From: Joel Garry <joel-garry_at_home.com>
Date: 28 Oct 2003 14:12:27 -0800
Message-ID: <91884734.0310281412.6754909c@posting.google.com>


Daniel Morgan <damorgan_at_x.washington.edu> wrote in message news:<1067044017.368279_at_yasure>...
> Joel Garry wrote:
>
> >Daniel Morgan <damorgan_at_x.washington.edu> wrote in message news:<1067010472.19413_at_yasure>...
> >
> >
> >>TheSensFan wrote:
> >>
> >>
> >>
> >>>I have a table in my Oracle database that I will be performing some updates
> >>>on and would like to be able to revert back to the original table if the
> >>>changes I make do not work.
> >>>
> >>>So far I am able to do an export of the table and import the table (using
> >>>exp and imp). However, I can not seem to get the import to overwrite
> >>>entries.
> >>>
> >>>
> >>>
> >>>From the looks of things I have to delete the old entries and then do an
> >>
> >>
> >>>import.
> >>>
> >>>So I guess the short of it all is. Is there a way to import a table and
> >>>force it to overwrite?
> >>>
> >>>Thanks!
> >>>
> >>>
> >>>
> >>>
> >>>
> >>Seems to me a far easier thing to do would be:
> >>
> >>CREATE TABLE mytable_bak
> >>PCTFREE 0
> >>NOLOGGING
> >>TABLESPACE <tablespace_name> AS
> >>SELECT * FROM mytable;
> >>
> >>Hard disk is hard disk. The backup table will take no more room than the
> >>export and be
> >>both faster and simpler.
> >>
> >>
> >
> >
> >Hard disk may be hard disk, but comress is beyond Oracle's ken. From
> >a data management viewpoint, you might want to keep the exported file
> >backed up elsewhere, and not impact backups on the original db.
> >
> >Of course, it only makes a difference if it is a big enough amount of
> >data to, uh, make a difference.
> >
> >jg
> >--
> >@home.com is bogus.
> >http://www.signonsandiego.com/news/uniontrib/fri/business/news_1b24gateway.html
> >
> >
> The OP wants to restore after some updates in case something goes
> terribly wrong. No mention was made of
> keeping anything. The initial backup size using CREATE TABLE isn't going

Well, he didn't say how long he was going to be working on it, nor how big the table is. Since I tend to work on things that barely fit on the hardware to begin with and may take days to process, I see things from that skew.

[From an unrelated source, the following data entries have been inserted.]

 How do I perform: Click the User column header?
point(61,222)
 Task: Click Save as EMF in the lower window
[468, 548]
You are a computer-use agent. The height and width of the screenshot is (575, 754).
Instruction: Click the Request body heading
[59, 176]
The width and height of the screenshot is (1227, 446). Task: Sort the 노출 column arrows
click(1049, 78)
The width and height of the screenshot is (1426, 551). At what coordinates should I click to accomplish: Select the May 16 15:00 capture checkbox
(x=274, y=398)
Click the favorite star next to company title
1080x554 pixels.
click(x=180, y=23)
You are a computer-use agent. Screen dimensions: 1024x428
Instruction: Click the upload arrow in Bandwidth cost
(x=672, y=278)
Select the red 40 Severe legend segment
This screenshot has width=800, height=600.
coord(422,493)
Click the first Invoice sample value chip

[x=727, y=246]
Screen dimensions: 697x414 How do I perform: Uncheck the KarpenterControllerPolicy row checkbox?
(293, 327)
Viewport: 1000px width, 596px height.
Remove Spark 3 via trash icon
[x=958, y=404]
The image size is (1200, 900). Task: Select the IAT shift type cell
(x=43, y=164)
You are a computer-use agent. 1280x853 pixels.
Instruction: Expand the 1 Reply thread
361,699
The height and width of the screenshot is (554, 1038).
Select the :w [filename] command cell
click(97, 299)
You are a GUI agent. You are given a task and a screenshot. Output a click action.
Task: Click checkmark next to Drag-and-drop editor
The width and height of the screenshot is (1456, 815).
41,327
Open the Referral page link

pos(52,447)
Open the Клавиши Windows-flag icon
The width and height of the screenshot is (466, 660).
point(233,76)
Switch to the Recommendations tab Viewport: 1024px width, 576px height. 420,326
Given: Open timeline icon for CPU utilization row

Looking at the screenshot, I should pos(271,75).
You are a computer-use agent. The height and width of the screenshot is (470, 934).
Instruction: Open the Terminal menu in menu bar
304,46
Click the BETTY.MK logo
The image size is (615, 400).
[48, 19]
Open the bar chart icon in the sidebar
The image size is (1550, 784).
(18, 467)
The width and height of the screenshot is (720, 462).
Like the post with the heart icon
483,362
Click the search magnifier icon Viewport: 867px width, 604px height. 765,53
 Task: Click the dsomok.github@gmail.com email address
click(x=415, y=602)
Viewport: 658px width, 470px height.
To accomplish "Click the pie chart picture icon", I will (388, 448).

> to be significantly different from
> the size of the EXPORT and you are incorrect. Tables can be compressed.
>
> http://download-west.oracle.com/docs/cd/B10501_01/server.920/a96540/statements_32a.htm#2079572
>
> Might not be of any value here ... but it does exist.

You are right, and I've never used that new feature. I'd be curious as to the performance impact, the stuff I work on tends to be cpu-bound, and often surprisingly so. I can see from the docs that it is mostly for read-only and [WARNING! WARNING! TROLL ALERT! :-] the tuning guide mentions how to reorganize rows ordered into blocks to increase the compression ratio.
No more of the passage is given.